Duck Stamps are carried in pockets by hunters during duck hunting season, but they are also preserved under glass by collectors who value them for their uniqueness and artistry.
In a rare show of unanimous support, the U.S. House of Representatives passed the Duck Stamp Modernization Act (H.R. 2872) by a voice vote Wednesday. The bill preserves the collectible Duck Stamps but also adapts to the needs of hunters who prefer to carry an electronic Duck Stamp.
The Duck Stamp Modernization Act will ensure that an electronic Federal Duck Stamp remains valid throughout the entire hunting season. Presently, when hunters purchase an e-stamp, it remains valid for just 45 days, allowing time for the physical stamp to be delivered by mail. On receiving the stamp, the hunter is required to sign it and have it on his or her person while hunting.
The new legislation allows for a smoother hunting experience by letting hunters show their e-stamp via their smartphones without needing the signed physical stamp in their possession. The physical stamps will still be mailed to e-stamp purchasers once the country’s latest waterfowl season concludes. The option to buy the physical stamp from the U.S. Postal Service or other outlets remains unchanged.
The initiative was supported and pushed forward by Congressional Sportsmen’s Caucus Vice-Chair Rep. Garret Graves of Louisiana and caucus member Democrat Rep. Mike Thompson of California. Texas Republican Rep. Monica De La Cruz, Monica, and California Republican Rep. John Duarte signed on as cosponsors. The Congressional Sportsmen’s Foundation played a pivotal role in collaborating with bill sponsors to get the legislation on the House floor.
Jeff Crane, President and CEO of the Congressional Sportsmen’s Foundation, expressed gratitude toward Reps. Graves and Thompson, emphasizing the importance of adapting to digital advancements. “We must find ways to improve easier accessibility and opportunity for our sportsmen’s community,” Crane said.
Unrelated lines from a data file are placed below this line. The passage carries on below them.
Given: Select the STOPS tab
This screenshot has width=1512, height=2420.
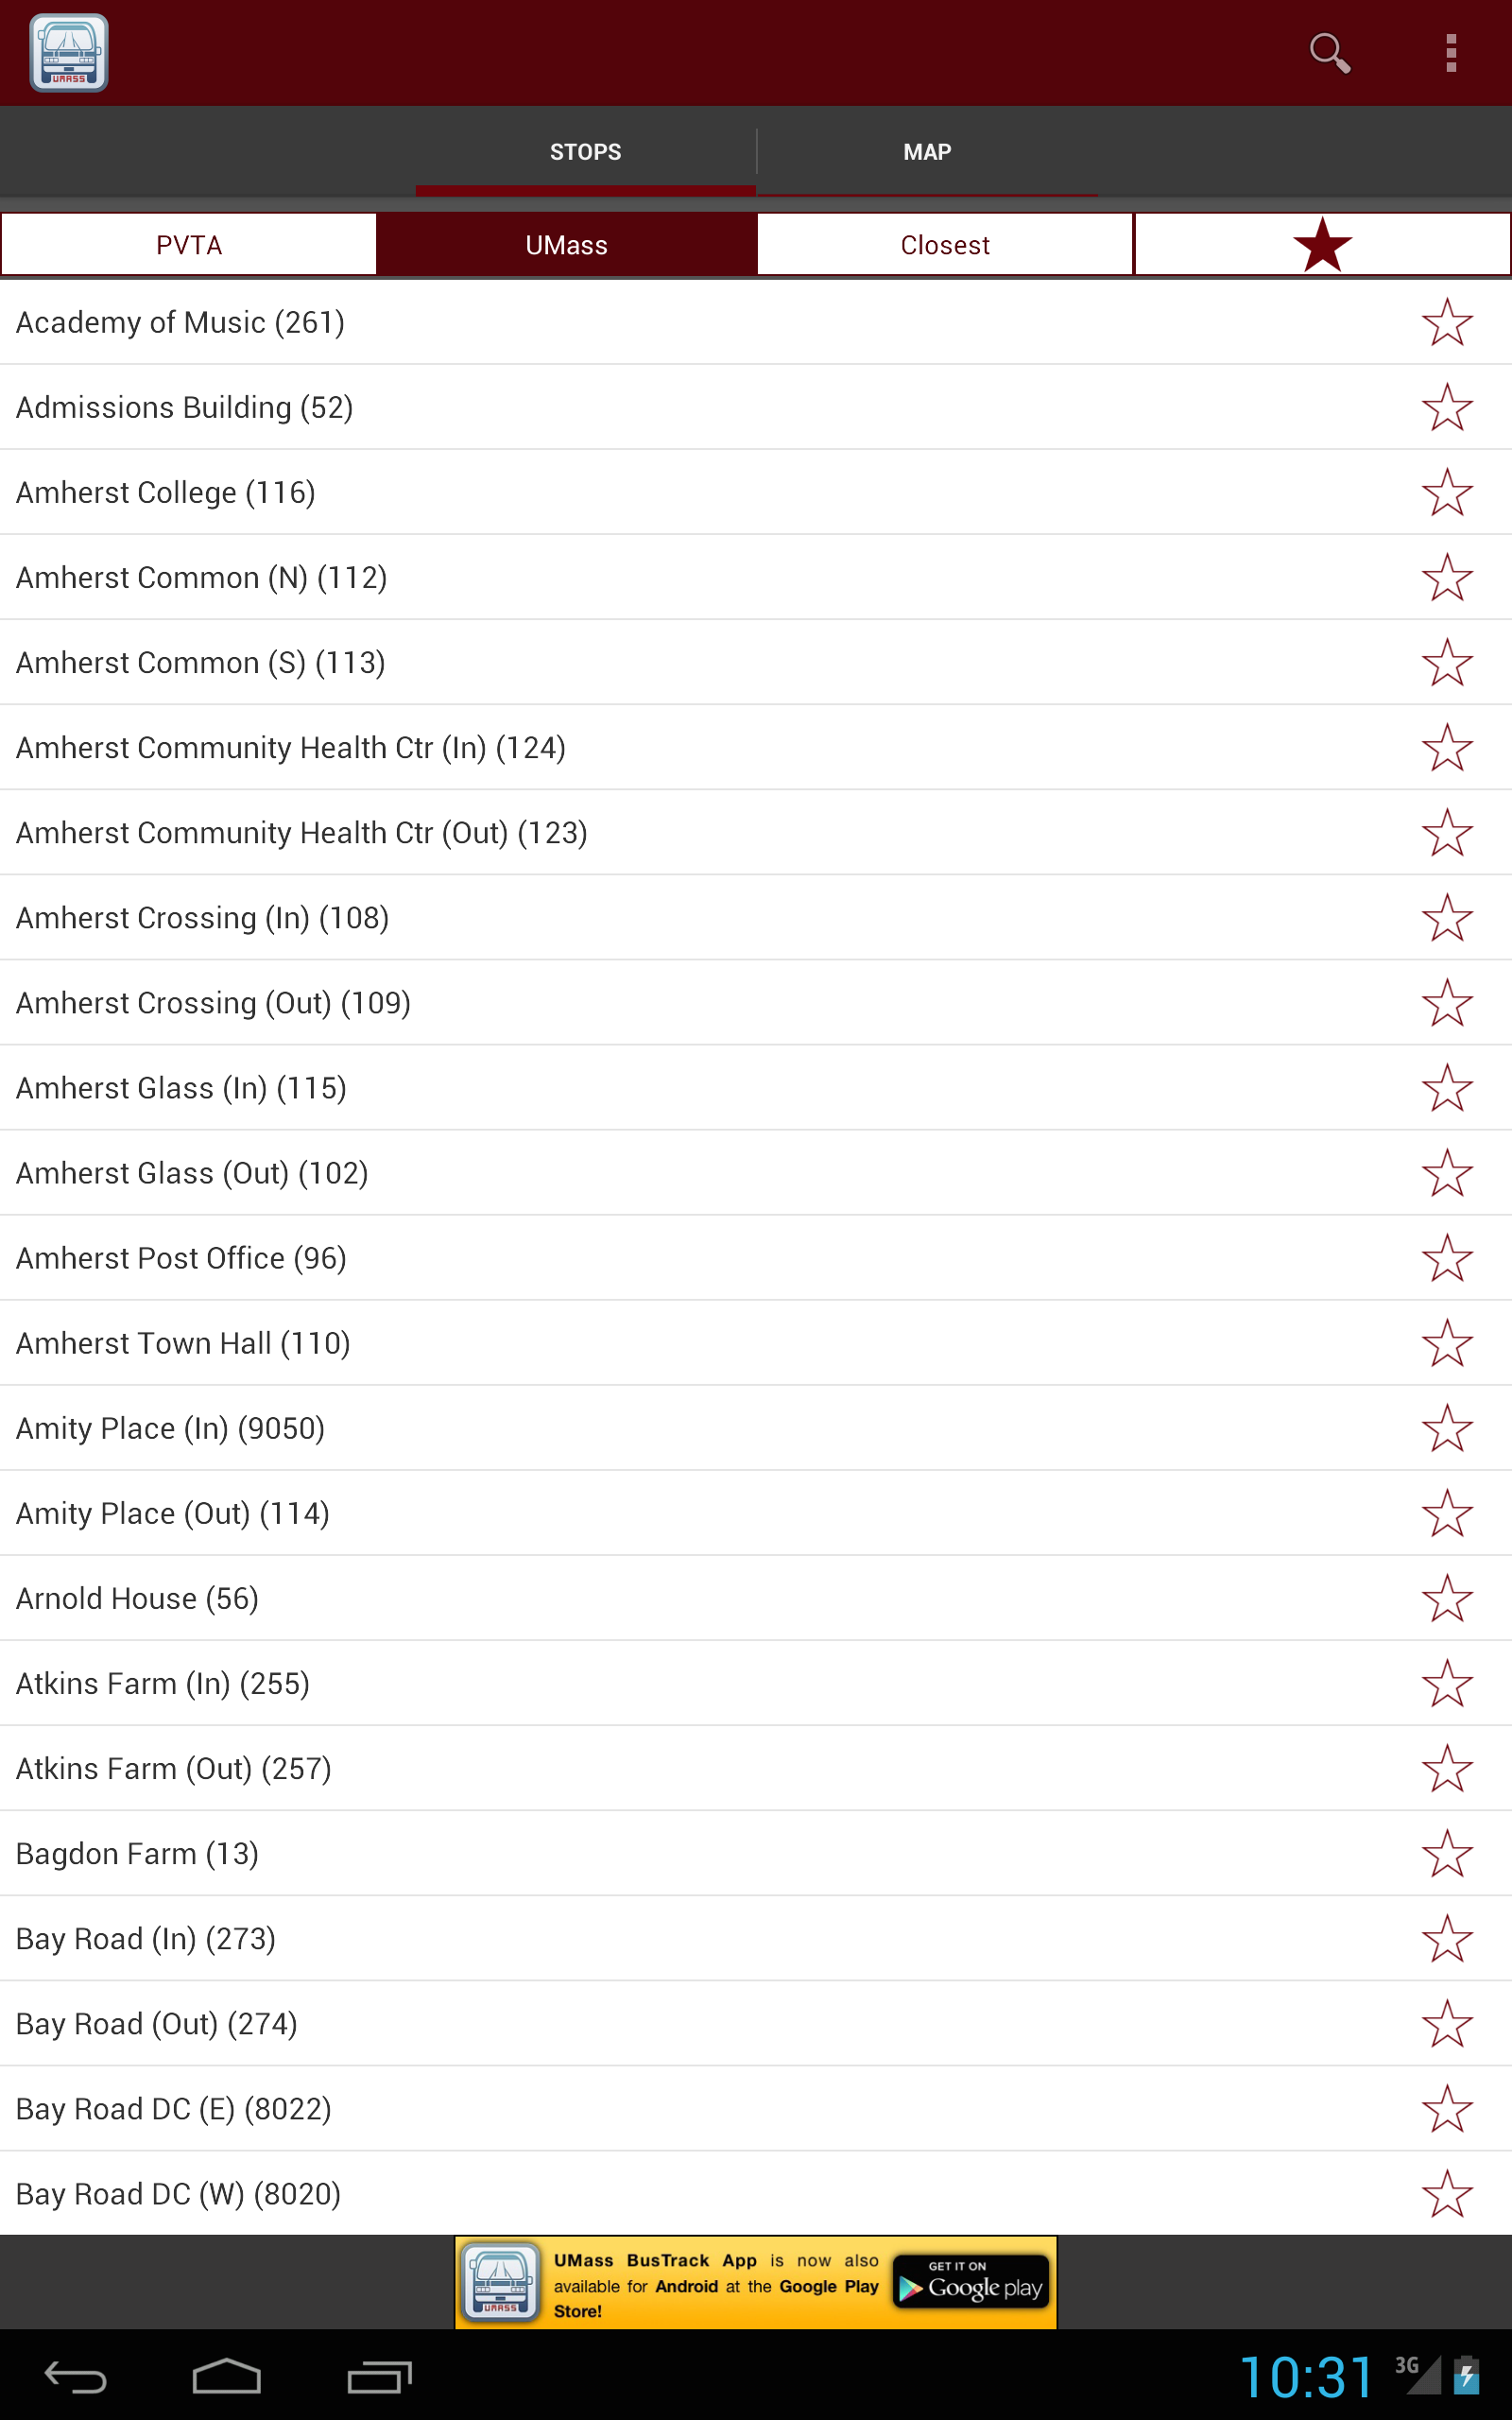Looking at the screenshot, I should click(585, 152).
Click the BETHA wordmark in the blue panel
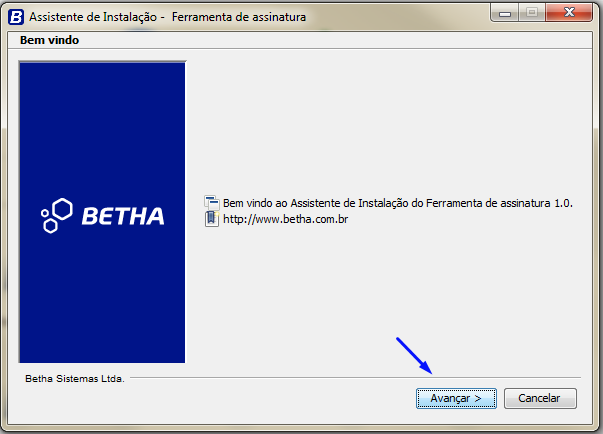The height and width of the screenshot is (434, 603). click(123, 216)
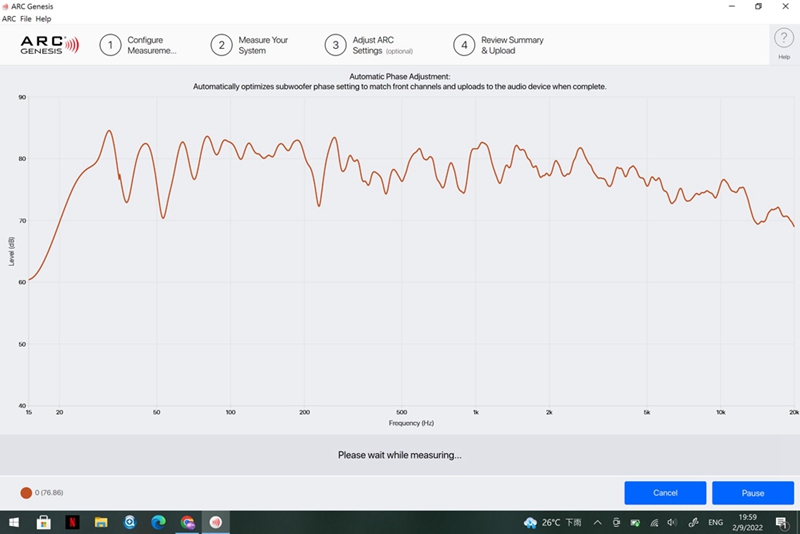
Task: Click the orange measurement legend swatch
Action: 26,493
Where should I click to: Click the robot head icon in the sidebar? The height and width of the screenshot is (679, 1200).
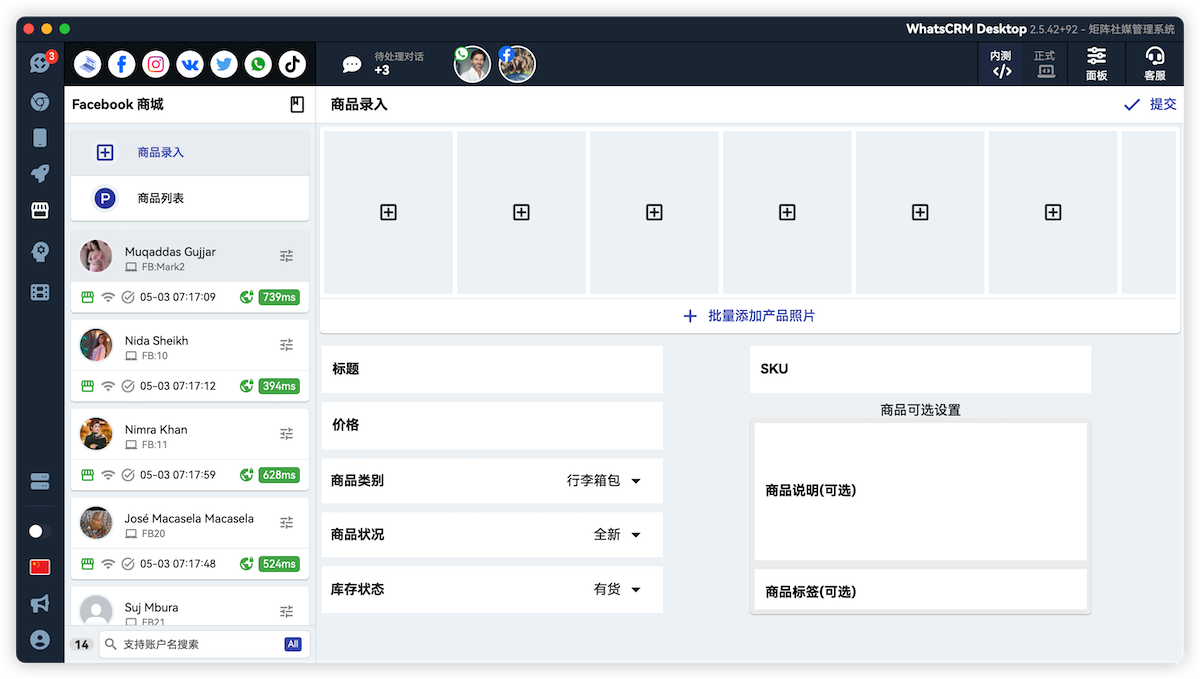coord(40,251)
The Federal Duck Stamp, initiated in 1934, has been instrumental in wetlands conservation. It has garnered over $1.1 billion, resulting in the conservation of over six million acres within the National Wildlife Refuge System.
The popularity of the stamp has surged over the years, from 635,000 in 1934 to over 1.5 million today, translating to $37.5 million for wetlands conservation. Some 98% of the stamp’s purchase price directly fuels the management and enhancement of wetlands. Subsistence hunters are exempt from the purchase requirement.
Alaska also has a state Duck Stamp that is sold separately by the Alaska Department of Fish and Game.
The Senate had unanimously passed its companion bill in July, sponsored by Sens. John Boozman, Joe Manchin, Angus King, and Roger Marshall. A reconciliation of the House and Senate bills must occur before it goes to the president for a signature.